Ambos se quedaron en silencio y él se dijo que lo mejor sería irse de allí inmediatamente. Pero, en lugar de ello, agarró a Meggie de un brazo y la obligó a girarse hacia él.

– Meggie, yo…

Justo en ese momento, los hombres empezaron a dar gritos. El viento había empezado a soplar más fuerte y las escaleras empezaron a balancearse peligrosamente hasta que, en un momento dado, no tuvieron más remedio que soltar el cartel.

Dylan apenas tuvo tiempo para pensar. Agarró a Meggie por la cintura y la empujó. Pero él no tuvo tiempo de apartarse y una esquina del cartel le rozó la frente antes de caer al suelo.

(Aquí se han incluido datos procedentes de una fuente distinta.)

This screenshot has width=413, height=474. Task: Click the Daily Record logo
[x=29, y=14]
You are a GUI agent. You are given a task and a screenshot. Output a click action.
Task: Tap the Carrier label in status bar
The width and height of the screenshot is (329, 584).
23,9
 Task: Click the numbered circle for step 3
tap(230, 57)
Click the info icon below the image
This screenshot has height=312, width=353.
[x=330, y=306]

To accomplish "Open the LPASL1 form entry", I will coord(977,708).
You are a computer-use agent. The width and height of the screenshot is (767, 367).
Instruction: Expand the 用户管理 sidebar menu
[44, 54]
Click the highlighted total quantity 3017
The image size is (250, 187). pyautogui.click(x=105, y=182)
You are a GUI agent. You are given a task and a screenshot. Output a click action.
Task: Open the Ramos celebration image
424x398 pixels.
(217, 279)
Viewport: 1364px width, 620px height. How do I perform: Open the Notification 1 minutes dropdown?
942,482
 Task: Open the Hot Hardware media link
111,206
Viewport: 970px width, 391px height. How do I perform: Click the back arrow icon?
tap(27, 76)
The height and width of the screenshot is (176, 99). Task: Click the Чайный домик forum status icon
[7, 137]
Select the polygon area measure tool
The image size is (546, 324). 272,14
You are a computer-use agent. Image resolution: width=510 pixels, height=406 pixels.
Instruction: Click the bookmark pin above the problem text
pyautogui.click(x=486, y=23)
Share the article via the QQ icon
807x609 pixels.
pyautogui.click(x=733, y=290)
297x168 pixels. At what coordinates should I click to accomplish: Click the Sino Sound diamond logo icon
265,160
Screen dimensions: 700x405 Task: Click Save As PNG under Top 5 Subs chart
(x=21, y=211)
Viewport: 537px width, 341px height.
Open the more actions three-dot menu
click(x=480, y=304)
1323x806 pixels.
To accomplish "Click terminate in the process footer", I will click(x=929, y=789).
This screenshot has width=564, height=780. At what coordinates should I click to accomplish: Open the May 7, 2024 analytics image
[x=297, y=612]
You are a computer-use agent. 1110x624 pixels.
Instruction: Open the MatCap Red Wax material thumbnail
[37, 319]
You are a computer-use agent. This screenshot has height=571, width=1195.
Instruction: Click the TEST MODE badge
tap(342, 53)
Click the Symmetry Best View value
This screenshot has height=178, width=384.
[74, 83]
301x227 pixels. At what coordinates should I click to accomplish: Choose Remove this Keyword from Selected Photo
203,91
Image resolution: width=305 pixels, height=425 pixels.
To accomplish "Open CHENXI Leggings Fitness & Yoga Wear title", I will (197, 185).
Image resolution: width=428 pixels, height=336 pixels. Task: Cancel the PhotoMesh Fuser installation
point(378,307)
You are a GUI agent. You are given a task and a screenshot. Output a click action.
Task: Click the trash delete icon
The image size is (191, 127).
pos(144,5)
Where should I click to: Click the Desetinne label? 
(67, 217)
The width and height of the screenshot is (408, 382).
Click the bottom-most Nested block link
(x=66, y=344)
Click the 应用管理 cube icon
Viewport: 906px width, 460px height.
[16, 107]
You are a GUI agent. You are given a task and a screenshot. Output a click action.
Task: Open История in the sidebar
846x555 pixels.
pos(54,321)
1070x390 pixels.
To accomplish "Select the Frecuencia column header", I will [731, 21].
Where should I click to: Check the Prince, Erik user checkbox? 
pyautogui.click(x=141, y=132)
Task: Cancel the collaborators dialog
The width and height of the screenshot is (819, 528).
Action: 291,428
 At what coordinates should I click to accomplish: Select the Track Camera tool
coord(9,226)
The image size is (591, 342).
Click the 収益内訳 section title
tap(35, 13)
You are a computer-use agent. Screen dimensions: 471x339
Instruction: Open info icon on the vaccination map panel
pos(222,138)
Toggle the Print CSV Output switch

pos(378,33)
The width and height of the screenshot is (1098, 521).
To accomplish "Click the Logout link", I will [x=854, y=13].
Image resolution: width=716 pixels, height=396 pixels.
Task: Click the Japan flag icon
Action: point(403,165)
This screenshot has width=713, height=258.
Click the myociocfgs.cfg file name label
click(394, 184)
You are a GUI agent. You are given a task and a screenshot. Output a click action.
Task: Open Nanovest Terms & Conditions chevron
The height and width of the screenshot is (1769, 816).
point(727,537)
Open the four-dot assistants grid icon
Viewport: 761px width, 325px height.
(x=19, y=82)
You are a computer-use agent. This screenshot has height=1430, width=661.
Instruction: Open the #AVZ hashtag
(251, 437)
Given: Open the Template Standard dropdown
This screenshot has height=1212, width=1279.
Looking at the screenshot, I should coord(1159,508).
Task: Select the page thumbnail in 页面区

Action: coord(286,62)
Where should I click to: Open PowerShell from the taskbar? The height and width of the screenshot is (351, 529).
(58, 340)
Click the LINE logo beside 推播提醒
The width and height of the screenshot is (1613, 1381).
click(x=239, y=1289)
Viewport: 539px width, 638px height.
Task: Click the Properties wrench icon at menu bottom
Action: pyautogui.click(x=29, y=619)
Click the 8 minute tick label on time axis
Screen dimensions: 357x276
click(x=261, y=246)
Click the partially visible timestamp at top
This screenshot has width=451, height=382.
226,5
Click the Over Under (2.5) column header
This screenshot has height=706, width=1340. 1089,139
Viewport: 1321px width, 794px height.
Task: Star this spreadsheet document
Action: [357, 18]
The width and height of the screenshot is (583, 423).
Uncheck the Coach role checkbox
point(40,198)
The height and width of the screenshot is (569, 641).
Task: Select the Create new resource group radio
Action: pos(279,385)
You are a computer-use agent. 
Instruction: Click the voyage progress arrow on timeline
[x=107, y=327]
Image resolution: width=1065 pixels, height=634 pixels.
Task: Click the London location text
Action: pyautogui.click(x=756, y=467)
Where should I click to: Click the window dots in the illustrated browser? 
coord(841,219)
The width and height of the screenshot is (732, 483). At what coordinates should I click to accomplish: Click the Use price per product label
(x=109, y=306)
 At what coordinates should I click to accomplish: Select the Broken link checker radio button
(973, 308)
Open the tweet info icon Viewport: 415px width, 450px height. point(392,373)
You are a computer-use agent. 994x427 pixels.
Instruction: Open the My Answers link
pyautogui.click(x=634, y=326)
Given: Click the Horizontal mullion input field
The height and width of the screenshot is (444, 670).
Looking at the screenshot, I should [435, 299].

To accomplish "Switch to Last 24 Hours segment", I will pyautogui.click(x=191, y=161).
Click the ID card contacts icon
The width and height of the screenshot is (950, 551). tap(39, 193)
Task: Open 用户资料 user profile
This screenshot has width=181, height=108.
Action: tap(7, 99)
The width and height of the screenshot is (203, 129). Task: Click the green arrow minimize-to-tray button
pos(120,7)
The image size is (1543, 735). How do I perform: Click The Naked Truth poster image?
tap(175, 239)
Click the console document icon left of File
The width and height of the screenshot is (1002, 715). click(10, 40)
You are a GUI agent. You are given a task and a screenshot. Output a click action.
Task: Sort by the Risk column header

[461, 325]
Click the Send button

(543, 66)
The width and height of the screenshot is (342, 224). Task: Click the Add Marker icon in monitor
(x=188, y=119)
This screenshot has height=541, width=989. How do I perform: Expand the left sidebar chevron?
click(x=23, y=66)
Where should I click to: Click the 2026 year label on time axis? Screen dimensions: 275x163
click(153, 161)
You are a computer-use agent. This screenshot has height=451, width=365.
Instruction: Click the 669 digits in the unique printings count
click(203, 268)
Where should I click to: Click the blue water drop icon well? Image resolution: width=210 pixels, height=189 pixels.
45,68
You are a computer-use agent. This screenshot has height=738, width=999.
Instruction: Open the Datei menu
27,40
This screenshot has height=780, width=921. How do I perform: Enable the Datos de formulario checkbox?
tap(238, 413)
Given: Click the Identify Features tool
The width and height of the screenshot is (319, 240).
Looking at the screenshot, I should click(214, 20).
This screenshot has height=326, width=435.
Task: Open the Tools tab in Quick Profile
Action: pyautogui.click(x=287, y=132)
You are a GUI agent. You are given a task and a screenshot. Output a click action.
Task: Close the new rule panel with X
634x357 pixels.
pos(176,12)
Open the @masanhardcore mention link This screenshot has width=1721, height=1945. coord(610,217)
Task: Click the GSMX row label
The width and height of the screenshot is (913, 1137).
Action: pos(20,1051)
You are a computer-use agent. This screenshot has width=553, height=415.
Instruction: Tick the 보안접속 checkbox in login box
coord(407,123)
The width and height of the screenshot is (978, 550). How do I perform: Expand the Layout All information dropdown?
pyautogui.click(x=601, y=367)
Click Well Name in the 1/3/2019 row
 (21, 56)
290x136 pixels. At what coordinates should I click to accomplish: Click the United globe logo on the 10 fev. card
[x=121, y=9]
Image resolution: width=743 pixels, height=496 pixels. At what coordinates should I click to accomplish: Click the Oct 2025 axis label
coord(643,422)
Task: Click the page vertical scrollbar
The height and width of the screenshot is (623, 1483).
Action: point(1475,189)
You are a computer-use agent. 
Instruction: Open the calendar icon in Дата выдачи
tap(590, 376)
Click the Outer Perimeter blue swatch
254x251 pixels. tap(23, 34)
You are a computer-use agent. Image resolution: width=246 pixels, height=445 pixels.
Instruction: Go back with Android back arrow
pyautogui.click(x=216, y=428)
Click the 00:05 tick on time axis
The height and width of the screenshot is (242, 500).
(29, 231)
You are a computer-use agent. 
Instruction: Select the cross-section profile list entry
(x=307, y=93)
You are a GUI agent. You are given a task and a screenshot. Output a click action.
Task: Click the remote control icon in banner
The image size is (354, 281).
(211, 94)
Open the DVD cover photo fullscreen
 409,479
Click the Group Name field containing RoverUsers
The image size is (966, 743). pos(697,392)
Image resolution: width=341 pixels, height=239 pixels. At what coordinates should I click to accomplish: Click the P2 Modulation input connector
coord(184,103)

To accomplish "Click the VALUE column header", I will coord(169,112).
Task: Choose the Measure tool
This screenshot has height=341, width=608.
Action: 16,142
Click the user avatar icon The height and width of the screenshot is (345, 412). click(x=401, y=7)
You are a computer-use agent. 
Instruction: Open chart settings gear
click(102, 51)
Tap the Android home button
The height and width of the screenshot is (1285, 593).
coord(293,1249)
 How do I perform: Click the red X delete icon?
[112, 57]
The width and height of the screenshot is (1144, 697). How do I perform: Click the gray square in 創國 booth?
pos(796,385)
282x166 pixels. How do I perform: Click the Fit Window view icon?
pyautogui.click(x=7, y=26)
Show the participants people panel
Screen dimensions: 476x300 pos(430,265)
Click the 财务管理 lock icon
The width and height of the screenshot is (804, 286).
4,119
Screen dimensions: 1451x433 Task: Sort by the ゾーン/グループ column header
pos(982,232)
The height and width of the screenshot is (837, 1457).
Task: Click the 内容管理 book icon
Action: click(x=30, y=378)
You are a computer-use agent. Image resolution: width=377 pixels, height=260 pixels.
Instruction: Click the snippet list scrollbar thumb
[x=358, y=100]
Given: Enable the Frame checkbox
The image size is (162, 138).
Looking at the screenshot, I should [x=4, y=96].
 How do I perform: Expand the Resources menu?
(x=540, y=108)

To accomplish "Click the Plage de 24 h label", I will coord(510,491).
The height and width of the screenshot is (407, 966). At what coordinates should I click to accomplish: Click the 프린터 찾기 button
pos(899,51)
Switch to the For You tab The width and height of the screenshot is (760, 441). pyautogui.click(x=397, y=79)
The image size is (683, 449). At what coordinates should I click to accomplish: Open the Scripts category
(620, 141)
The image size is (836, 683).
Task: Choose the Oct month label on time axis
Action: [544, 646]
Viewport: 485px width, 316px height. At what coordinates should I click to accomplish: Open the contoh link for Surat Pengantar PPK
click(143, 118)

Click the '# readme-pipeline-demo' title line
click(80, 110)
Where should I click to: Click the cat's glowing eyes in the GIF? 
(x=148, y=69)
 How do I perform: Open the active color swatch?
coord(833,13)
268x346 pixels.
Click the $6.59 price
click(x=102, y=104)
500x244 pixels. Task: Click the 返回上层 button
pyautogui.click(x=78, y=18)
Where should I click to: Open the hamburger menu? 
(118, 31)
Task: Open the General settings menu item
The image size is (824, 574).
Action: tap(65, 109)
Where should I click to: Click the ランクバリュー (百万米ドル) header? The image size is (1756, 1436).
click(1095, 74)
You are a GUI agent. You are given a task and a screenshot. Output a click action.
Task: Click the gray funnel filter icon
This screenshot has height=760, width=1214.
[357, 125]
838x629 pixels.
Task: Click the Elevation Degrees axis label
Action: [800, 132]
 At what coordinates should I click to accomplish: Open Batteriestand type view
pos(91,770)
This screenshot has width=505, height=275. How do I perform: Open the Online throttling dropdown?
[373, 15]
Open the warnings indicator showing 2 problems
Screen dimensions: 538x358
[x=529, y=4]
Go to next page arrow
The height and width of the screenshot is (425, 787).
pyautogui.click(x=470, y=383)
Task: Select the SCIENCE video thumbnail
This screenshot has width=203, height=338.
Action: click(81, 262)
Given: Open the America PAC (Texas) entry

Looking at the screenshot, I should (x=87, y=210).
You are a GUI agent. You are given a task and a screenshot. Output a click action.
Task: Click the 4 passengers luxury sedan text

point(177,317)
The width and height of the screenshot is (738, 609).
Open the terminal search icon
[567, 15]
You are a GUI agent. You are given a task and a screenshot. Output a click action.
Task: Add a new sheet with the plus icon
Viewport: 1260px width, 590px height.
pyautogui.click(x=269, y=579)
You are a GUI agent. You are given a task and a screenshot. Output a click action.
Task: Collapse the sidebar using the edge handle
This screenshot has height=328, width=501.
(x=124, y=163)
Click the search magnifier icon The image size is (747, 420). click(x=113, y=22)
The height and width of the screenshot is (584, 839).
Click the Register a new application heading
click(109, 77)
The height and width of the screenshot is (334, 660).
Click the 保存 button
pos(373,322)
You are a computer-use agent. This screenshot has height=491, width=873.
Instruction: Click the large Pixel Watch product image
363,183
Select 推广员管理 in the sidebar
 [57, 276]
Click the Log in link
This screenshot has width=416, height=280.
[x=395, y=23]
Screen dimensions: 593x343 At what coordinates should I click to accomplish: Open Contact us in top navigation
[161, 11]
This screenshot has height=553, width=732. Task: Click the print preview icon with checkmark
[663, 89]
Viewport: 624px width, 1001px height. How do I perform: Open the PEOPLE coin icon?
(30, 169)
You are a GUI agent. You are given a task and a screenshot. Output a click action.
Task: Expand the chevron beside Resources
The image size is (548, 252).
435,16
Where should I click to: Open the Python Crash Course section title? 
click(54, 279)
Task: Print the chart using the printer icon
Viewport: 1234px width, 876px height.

Sacudió la cabeza y se volvió para comprobar que no le había pasado nada a Meggie. Ella estaba apoyada contra un coche y lo miraba con cara de asombro.

– Me has salvado la vida.

Él se acercó y la agarró por los hombros.

– ¿Estás bien?

Ella asintió y él experimentó un gran alivio.

– ¿Estás segura? -insistió Dylan, agarrando su rostro entre las manos.

Ella volvió asentir y él, como si fuera la cosa más normal, se inclinó y la besó en los labios.

Ella soltó un gemido, pero él no se apartó. El sabor de sus labios resultaba demasiado tentador. Sacó la lengua y acarició con ella los labios de Meggie. Ella, entonces, abrió la boca y él introdujo la lengua.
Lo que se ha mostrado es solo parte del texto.